→ Material for the task:

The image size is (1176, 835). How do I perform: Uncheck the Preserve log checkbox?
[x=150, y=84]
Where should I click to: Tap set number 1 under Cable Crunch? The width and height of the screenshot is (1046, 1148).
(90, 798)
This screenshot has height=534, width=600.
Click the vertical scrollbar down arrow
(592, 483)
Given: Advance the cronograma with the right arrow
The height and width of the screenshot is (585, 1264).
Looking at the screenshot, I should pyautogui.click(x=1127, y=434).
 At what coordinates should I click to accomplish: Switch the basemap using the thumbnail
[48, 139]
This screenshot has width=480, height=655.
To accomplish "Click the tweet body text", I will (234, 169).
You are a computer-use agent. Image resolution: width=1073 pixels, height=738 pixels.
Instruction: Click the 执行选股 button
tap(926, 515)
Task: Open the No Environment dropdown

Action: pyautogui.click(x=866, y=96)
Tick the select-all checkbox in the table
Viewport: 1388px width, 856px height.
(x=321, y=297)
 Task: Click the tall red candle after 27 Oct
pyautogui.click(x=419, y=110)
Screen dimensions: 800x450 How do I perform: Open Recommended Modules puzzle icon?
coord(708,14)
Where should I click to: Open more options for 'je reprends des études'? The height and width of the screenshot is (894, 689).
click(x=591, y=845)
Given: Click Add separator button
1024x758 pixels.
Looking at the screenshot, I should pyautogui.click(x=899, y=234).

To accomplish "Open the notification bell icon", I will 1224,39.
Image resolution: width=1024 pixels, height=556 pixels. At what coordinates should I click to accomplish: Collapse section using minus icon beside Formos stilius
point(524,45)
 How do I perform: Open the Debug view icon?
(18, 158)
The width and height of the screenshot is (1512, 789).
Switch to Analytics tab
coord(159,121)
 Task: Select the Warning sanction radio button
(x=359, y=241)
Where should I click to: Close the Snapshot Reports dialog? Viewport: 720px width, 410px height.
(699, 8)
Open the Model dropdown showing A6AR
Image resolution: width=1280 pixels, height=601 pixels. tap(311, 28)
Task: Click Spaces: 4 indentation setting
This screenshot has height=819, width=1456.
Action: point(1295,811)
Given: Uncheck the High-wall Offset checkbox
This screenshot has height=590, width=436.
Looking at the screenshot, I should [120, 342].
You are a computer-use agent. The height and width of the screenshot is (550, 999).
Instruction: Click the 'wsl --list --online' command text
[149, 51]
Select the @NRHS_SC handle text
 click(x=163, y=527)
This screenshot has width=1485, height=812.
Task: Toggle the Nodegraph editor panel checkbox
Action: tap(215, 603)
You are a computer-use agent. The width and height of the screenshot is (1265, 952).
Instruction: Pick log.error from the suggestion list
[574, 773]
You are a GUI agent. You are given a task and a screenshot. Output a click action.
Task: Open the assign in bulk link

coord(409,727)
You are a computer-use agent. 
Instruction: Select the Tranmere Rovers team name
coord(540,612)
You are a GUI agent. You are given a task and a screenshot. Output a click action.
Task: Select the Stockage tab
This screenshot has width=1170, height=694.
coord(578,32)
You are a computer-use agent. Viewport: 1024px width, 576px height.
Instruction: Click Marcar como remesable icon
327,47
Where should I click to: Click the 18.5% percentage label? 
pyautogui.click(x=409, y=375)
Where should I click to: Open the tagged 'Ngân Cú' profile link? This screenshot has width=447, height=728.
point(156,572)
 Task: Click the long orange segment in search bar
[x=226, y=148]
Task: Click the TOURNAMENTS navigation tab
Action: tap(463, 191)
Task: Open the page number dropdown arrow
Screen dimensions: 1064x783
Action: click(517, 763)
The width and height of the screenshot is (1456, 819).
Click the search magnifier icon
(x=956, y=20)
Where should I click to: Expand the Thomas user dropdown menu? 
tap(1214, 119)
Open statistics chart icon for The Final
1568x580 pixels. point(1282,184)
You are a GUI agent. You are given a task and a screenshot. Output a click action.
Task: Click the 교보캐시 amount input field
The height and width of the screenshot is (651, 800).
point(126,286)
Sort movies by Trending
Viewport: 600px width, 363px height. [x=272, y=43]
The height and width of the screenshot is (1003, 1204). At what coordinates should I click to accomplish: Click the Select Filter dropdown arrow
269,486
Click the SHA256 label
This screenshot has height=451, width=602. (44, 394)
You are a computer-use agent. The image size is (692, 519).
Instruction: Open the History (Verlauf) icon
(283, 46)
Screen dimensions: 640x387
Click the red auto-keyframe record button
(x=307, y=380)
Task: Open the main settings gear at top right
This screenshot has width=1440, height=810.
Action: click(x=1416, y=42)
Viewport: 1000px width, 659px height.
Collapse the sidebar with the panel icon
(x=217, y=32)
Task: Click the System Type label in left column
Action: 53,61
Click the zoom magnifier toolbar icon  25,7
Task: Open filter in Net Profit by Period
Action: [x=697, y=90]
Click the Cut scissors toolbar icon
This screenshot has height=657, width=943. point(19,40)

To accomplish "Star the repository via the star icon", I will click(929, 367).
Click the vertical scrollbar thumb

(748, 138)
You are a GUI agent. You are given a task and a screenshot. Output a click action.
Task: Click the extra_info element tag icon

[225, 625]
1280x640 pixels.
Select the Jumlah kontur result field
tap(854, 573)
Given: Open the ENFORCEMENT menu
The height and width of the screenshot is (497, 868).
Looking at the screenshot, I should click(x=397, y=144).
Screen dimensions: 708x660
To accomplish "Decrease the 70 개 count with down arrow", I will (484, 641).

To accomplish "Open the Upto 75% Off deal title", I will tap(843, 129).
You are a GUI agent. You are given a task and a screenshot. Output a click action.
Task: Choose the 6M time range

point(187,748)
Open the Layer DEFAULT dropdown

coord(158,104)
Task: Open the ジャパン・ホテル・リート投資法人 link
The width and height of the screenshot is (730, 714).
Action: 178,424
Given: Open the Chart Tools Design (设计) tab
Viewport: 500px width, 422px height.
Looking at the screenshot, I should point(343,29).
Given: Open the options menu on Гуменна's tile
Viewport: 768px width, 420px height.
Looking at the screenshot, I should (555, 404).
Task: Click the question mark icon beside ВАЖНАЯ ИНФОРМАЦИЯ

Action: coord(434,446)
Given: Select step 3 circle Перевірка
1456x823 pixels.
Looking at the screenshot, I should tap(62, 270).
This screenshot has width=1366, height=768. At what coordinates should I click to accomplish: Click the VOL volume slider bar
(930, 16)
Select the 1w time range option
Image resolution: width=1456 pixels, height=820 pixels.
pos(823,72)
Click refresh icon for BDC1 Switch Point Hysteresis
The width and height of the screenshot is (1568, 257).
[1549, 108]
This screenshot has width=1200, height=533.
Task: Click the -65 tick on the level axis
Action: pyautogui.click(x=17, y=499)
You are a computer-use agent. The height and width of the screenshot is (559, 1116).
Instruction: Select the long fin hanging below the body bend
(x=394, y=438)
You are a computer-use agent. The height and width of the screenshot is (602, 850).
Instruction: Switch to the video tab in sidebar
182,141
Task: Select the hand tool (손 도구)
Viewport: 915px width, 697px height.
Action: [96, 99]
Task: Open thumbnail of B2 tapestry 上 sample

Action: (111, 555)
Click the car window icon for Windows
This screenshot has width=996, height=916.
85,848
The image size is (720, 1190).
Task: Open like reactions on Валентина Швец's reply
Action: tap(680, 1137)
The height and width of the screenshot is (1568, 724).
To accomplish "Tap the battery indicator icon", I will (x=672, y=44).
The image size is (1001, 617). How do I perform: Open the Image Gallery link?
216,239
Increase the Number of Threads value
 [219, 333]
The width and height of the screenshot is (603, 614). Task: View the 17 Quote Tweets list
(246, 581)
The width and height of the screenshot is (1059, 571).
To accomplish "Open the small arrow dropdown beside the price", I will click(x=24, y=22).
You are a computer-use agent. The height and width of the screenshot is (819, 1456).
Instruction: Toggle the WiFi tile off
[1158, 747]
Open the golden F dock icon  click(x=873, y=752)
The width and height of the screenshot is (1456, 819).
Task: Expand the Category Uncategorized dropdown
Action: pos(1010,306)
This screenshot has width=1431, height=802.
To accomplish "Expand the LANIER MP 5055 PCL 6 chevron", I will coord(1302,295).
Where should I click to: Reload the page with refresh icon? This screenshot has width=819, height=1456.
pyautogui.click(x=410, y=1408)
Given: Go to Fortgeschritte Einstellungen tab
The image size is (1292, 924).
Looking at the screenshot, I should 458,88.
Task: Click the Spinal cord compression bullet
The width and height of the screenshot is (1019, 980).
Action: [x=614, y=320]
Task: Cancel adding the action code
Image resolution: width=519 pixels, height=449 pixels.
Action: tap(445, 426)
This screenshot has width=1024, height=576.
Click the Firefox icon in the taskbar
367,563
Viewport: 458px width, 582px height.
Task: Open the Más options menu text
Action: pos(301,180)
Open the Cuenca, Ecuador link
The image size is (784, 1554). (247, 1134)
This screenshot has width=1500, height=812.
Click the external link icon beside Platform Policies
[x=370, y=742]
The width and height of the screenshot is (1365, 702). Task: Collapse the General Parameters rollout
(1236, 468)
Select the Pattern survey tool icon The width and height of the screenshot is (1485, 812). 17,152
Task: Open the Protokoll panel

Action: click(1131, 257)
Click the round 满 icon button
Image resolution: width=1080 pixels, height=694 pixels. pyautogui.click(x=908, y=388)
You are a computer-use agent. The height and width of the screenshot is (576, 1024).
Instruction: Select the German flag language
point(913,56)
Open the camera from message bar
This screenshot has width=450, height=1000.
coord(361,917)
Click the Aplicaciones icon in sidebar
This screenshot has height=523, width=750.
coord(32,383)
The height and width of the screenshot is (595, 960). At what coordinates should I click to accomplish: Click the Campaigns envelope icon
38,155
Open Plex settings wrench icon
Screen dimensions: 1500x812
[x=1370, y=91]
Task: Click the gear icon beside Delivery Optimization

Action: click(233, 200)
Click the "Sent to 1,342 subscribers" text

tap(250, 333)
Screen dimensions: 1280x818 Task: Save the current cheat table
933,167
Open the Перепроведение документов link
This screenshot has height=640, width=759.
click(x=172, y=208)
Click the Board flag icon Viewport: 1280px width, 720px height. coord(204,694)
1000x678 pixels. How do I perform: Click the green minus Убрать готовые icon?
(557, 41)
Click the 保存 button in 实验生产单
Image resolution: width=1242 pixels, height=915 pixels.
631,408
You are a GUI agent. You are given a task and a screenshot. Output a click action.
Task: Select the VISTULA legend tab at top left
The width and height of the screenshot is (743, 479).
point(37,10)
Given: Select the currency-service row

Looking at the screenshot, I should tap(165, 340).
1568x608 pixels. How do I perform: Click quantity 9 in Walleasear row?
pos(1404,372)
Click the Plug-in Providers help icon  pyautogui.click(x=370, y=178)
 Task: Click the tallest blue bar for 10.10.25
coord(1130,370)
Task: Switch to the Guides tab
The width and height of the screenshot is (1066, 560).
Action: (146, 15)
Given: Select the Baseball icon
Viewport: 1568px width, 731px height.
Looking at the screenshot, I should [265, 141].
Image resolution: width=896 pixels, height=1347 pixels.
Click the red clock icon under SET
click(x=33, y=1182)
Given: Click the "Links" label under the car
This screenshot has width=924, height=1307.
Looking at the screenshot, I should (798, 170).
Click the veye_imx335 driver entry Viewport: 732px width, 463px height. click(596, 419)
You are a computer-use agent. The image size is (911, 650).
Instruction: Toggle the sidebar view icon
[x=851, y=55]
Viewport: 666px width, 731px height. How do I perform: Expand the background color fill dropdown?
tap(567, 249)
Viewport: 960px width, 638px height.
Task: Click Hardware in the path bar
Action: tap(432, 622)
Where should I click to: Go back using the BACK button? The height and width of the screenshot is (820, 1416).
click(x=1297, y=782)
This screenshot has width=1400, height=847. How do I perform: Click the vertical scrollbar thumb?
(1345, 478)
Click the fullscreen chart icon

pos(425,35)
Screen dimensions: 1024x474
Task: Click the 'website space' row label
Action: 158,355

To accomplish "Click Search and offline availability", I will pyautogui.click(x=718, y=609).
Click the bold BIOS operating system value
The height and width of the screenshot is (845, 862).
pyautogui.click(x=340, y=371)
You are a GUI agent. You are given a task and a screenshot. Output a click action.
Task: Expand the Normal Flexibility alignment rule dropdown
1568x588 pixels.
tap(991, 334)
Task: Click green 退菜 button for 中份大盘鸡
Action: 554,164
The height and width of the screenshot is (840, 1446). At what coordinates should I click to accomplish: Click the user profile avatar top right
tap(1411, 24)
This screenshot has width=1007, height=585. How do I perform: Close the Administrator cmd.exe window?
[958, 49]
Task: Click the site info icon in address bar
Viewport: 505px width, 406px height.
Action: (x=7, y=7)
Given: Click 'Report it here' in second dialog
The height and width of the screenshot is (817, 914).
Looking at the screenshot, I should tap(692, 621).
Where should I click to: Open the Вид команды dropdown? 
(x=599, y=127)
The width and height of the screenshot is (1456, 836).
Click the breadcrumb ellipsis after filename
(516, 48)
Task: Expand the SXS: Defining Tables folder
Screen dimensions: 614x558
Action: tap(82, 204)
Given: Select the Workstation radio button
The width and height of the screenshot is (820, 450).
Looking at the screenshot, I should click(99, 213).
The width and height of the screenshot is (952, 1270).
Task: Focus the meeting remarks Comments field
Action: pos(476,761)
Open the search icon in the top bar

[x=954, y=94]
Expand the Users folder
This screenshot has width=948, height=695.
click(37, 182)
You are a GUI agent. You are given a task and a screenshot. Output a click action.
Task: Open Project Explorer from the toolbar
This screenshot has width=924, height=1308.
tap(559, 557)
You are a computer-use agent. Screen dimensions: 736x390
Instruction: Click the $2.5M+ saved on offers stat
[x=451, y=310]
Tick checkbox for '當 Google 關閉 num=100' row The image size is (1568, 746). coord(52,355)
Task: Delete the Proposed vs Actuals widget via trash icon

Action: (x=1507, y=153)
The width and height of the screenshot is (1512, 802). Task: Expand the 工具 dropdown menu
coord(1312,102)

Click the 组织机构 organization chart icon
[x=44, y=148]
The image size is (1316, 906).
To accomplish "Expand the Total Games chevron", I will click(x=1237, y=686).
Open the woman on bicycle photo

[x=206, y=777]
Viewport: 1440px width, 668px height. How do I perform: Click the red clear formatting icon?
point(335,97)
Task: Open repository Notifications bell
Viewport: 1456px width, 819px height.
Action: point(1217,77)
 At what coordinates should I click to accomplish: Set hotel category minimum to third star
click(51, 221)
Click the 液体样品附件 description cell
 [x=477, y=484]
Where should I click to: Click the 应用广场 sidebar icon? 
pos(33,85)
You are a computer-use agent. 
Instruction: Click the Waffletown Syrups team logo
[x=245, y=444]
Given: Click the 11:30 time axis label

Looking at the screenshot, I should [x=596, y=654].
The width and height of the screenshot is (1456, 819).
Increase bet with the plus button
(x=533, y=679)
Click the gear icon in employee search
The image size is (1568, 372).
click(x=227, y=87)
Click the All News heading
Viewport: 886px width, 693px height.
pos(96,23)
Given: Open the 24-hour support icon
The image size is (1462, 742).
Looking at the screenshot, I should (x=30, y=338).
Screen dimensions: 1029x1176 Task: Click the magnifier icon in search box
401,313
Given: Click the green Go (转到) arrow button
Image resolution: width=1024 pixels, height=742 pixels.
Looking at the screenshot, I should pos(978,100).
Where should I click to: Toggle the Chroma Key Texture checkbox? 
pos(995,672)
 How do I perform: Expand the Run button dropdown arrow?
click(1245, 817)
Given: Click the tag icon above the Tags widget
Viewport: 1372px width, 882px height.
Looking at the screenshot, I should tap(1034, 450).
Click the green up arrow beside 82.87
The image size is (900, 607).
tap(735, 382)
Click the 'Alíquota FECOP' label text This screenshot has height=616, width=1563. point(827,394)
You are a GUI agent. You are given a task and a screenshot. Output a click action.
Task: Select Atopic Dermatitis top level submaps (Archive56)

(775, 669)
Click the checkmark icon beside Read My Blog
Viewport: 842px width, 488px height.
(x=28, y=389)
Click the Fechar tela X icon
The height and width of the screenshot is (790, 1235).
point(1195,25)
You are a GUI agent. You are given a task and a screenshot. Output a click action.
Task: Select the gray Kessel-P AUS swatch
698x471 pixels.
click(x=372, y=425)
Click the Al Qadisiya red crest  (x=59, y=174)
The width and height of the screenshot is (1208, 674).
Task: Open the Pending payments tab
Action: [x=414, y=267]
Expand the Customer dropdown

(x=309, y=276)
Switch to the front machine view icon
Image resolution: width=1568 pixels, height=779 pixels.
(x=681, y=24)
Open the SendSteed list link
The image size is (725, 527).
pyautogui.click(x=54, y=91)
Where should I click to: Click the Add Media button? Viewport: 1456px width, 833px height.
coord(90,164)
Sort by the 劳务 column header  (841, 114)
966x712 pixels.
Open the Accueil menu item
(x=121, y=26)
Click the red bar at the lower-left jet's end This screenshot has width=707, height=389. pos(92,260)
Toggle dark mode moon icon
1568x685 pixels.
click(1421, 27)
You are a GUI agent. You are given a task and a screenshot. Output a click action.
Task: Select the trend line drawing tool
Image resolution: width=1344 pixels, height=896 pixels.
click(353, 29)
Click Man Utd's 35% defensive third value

→ Problem statement:
Output the listing from the line with "Viewport: 1440px width, 668px" up to and including the line with "Action: point(1217,77)" as a two-column CSV with the headers request and answer. Each entry gets one row, each field is quoted, and line breaks inside a field become spaces.

→ Output for this task:
request,answer
"Viewport: 1440px width, 668px height. How do I perform: Click the red clear formatting icon?","point(335,97)"
"Task: Open repository Notifications bell Viewport: 1456px width, 819px height.","Action: point(1217,77)"